Despite a national move away from standardized testing amid the pandemic, experts from the Harvard Graduate School of Education are divided over the future of testing in college admissions and K-12 education.
After initially lifting its testing requirement in June 2020 due to Covid-19, Harvard announced in December 2021 it would allow applicants through the Class of 2030 to forgo ACT and SAT score submissions.
The move comes amid a trend toward test-optional or test-blind admissions, with colleges across the country, such as the University of California system, taking similar measures. The College Board also decided in 2021 it would permanently discontinue its SAT subject tests, as well as the SAT essay component.
Education experts are divided on whether the changes would move the college admissions process towards equity or away from it.

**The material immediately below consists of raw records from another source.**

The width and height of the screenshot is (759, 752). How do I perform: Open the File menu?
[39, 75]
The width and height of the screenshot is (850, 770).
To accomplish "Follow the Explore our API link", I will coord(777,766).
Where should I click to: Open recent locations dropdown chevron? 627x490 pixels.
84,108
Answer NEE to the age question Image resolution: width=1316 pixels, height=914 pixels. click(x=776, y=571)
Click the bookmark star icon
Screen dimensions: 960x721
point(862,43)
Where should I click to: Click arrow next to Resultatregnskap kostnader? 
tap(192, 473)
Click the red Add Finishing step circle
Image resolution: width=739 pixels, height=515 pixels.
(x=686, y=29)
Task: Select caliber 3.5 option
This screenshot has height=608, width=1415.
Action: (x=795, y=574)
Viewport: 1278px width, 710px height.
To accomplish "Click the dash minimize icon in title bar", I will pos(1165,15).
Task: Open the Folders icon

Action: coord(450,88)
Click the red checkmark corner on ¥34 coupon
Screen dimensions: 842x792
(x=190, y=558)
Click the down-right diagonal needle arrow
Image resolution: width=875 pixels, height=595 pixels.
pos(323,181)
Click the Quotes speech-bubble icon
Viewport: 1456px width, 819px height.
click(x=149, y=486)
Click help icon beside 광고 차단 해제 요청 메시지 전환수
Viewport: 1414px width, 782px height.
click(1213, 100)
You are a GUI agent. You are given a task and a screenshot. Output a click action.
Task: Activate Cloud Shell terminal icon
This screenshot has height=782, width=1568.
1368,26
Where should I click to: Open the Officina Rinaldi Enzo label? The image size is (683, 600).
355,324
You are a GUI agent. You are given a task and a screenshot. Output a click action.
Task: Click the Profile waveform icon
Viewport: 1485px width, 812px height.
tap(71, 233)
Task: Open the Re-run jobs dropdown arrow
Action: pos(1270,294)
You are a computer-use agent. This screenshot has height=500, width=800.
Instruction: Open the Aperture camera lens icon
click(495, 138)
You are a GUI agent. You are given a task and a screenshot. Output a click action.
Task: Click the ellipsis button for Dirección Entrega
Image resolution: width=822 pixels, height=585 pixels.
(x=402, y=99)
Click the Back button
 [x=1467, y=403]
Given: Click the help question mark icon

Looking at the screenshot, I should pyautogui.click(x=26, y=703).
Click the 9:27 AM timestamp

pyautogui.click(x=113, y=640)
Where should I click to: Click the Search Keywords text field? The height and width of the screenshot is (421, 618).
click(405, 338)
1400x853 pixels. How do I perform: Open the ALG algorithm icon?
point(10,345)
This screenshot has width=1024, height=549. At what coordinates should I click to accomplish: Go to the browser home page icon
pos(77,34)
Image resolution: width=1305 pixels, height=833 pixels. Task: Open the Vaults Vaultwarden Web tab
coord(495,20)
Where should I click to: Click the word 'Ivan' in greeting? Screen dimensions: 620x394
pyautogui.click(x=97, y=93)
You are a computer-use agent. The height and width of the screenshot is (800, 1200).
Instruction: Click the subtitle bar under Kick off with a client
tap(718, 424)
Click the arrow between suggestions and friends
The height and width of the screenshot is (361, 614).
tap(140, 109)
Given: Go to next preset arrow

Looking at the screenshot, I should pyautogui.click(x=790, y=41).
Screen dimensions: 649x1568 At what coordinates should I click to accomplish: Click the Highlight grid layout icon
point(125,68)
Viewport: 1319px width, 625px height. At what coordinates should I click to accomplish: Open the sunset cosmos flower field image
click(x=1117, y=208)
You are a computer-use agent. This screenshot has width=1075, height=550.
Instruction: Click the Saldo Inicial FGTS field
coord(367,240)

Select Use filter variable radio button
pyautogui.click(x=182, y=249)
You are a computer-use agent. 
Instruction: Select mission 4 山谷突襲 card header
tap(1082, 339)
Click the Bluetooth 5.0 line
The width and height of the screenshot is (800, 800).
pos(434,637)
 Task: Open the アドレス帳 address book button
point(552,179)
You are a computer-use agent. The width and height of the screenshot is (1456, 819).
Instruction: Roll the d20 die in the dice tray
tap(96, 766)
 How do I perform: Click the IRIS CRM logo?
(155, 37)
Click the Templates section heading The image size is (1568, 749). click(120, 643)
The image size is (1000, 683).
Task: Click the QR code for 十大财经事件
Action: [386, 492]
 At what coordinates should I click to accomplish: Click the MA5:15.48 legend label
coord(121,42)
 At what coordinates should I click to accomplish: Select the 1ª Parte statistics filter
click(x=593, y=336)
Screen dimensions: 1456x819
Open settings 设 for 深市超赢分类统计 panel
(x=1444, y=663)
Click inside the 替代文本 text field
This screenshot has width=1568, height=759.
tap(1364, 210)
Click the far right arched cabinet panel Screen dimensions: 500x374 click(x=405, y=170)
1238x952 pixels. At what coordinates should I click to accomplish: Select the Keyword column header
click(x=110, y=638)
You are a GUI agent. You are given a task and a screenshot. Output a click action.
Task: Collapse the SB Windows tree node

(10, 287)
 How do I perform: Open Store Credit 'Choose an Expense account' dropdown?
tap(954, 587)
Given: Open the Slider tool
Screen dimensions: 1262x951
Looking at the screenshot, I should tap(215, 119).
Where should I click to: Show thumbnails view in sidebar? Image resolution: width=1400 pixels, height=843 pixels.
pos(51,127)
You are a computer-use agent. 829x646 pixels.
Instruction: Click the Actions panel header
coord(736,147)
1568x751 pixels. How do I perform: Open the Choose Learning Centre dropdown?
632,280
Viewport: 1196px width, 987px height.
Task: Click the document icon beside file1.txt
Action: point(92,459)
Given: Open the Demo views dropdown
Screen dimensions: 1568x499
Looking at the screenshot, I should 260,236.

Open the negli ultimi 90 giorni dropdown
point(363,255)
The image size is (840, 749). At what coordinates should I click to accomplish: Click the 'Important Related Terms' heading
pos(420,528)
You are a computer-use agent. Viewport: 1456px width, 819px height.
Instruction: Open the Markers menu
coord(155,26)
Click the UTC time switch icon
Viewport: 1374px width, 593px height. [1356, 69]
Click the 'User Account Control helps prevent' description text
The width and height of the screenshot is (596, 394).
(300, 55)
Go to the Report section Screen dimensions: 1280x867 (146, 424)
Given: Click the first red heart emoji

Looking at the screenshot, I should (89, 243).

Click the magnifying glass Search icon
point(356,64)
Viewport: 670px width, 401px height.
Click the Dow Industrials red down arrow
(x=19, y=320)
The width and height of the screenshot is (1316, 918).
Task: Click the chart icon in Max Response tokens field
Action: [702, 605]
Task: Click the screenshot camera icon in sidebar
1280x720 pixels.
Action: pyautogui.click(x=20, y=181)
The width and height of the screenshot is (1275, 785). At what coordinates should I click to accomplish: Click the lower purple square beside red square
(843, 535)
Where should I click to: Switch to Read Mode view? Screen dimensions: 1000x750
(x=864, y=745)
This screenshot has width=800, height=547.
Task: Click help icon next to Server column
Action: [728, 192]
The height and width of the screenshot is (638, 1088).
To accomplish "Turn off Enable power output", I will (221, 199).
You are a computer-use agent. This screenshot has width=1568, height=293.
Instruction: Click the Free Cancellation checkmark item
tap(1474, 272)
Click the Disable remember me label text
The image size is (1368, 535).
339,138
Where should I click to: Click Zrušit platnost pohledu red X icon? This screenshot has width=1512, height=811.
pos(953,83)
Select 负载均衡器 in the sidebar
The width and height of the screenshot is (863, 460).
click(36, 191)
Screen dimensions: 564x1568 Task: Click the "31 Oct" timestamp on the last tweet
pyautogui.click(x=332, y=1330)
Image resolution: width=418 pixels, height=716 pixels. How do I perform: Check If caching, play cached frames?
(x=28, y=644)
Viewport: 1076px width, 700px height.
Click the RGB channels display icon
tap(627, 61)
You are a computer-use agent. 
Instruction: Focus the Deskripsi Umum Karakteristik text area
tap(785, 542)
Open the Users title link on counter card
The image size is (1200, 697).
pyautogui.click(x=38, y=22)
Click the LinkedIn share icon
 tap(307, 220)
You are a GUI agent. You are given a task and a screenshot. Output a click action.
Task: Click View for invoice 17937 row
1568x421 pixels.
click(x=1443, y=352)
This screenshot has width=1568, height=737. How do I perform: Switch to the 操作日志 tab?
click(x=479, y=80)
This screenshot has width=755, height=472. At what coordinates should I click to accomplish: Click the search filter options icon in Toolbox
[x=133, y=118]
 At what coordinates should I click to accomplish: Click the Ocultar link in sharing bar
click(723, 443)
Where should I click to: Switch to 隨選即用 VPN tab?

HGSE graduate Toby N. Romer ’94, who is the assistant superintendent of Newton Public Schools, noted that the shift away from standardized testing may “level the playing field” among high school students.
“In fact, the college admissions testing industry was created to disadvantage certain groups of students intentionally,” he said. “So moving away from that is nothing but good news.”
Romer added he believes “a diverse cross section” of students within Newton Public Schools have benefited from test-optional or test-blind policies.
“I think there’s not a lot of good data to show that college admissions tests have been a good predictor of student success at selective colleges,” he said.
But two HGSE professors pointed out that a lack of standardized test scores will lead admissions officers to place more emphasis on other parts of the application.
HGSE professor Andrew D. Ho said a student’s letters of recommendation, personal essays, extracurriculars, and academic record may be weighed more heavily in the absence of test scores.
“If you imagine a five-legged stool, or a five-legged table, and you take out one of the legs, well then, everything just rests on the remaining four,” he said.
HGSE professor Thomas J. Kane said other application components, such as extracurriculars, may result in more inequity and depend heavily on the resources available to students. He added elite high schools may be able to provide more opportunities for student leadership positions.
“Even though SAT scores are correlated with family background, family income, they may be less correlated with family background than some of these other measures that colleges would have to rely on in a world with no test scores,” Kane said.
The debate over the future of standardized testing extends beyond the college admissions process. The effects of Covid-19 on learning loss in elementary and middle schools remain somewhat unknown, creating a demand from educators and government officials for testing data.
“There is a continuing need to have some sort of comparative indicators that tell policymakers – and taxpayers for that matter – whether or not students in different districts across the state are learning at a level that prepares them to enter society as workers and citizens successfully,” HGSE professor Paul Reville said.
Reville also said the costs of scrapping standardized testing altogether could impact underprivileged students heavily, pointing to “horribly inequitable outcomes” before schools began administering standardized tests.
“We know who loses in that,” he said. “Poor kids lose. Special needs kids lose. English language learners lose. Students of color lose.”
Despite the potential pitfalls of revising current standardized testing practices, Ho said he was optimistic about its future.
“I do think this reckoning for educational testing will, on average, improve equity in education,” he said. “But it will take a long time, and meantime, results will vary.”